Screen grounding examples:
-------------------------

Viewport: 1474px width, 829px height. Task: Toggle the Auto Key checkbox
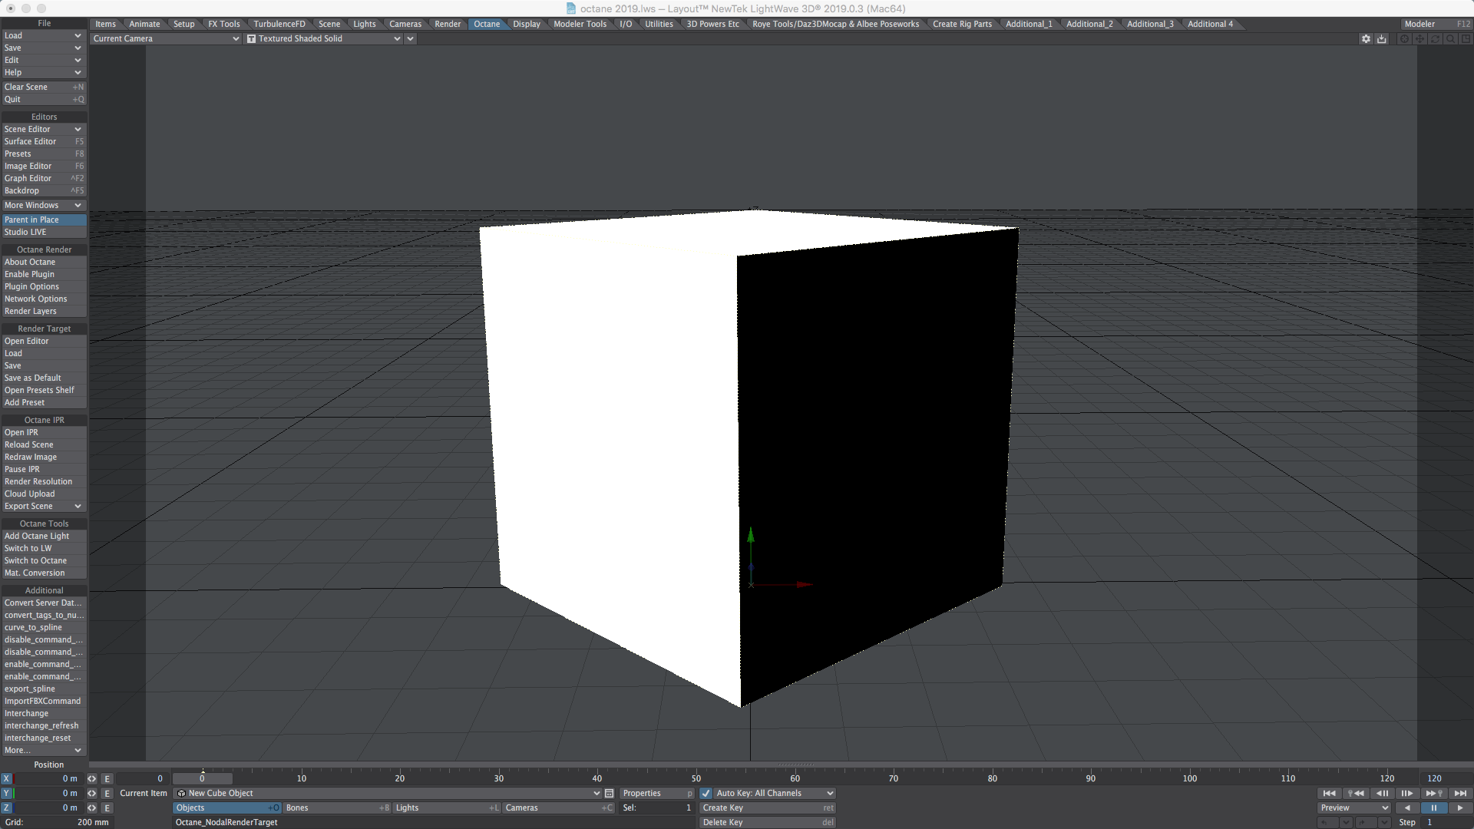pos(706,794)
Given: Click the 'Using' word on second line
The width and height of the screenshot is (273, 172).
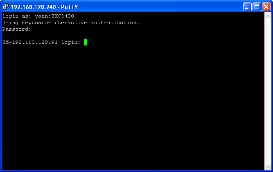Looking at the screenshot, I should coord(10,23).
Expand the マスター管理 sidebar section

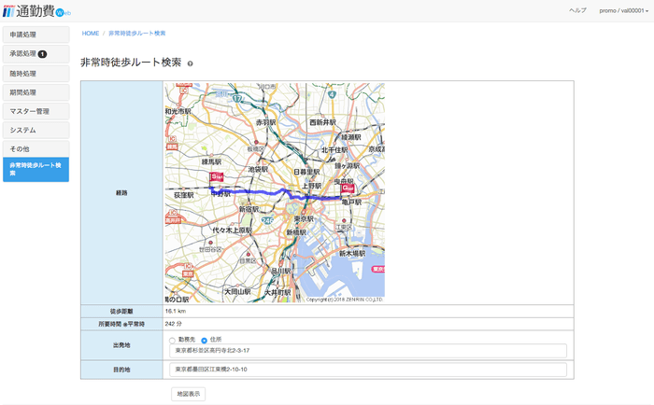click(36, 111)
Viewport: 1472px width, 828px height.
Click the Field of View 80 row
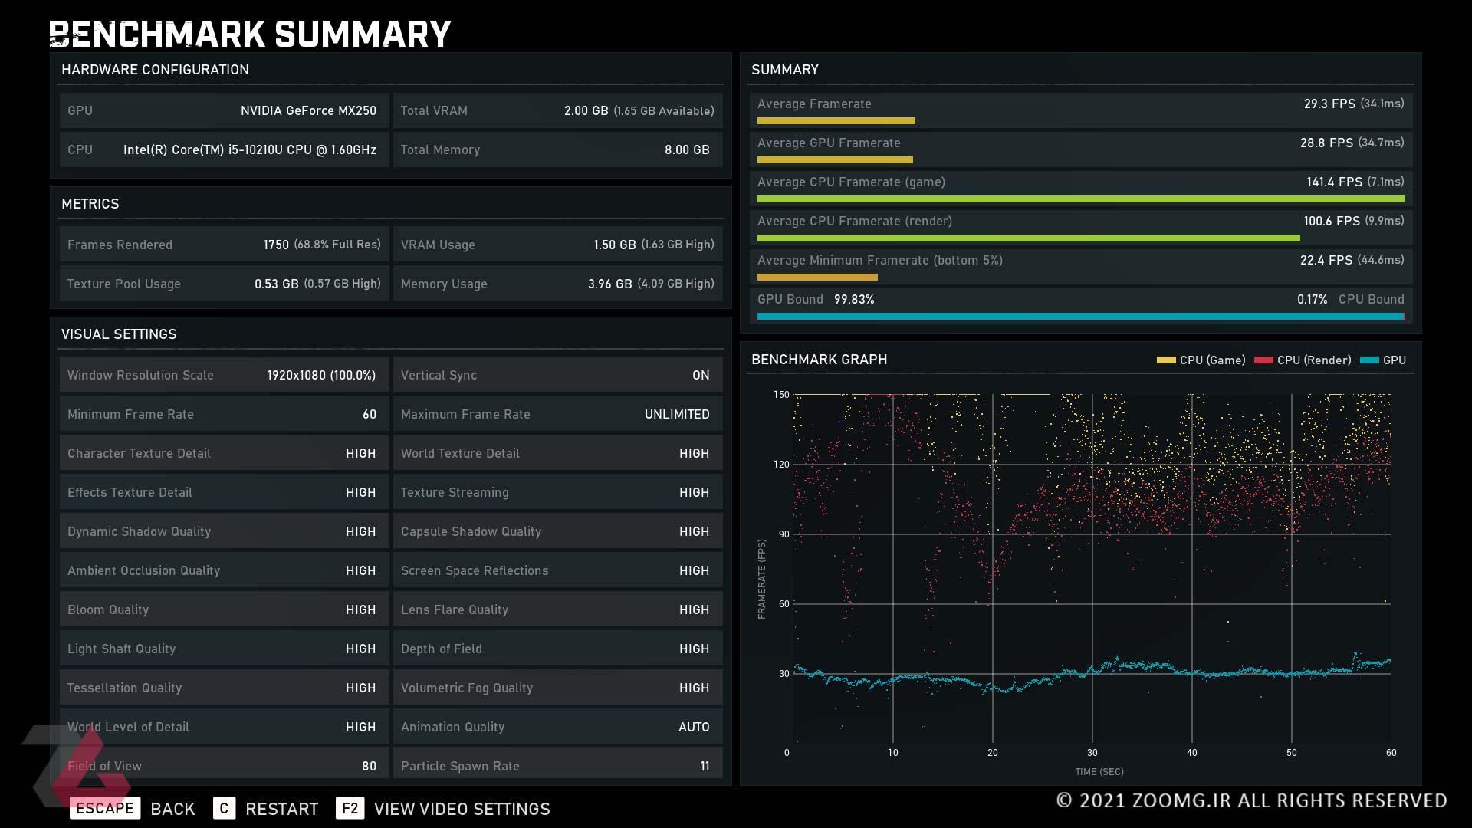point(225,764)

-------------------------

## Stated problem
Rewrite the rows from the line with "Viewport: 1472px width, 828px height." through the last row, swapping "Field of View" for "FOV" and keeping everything else the same. Leave the pictures out.

## Response to this task
Viewport: 1472px width, 828px height.
Click the FOV 80 row
point(225,764)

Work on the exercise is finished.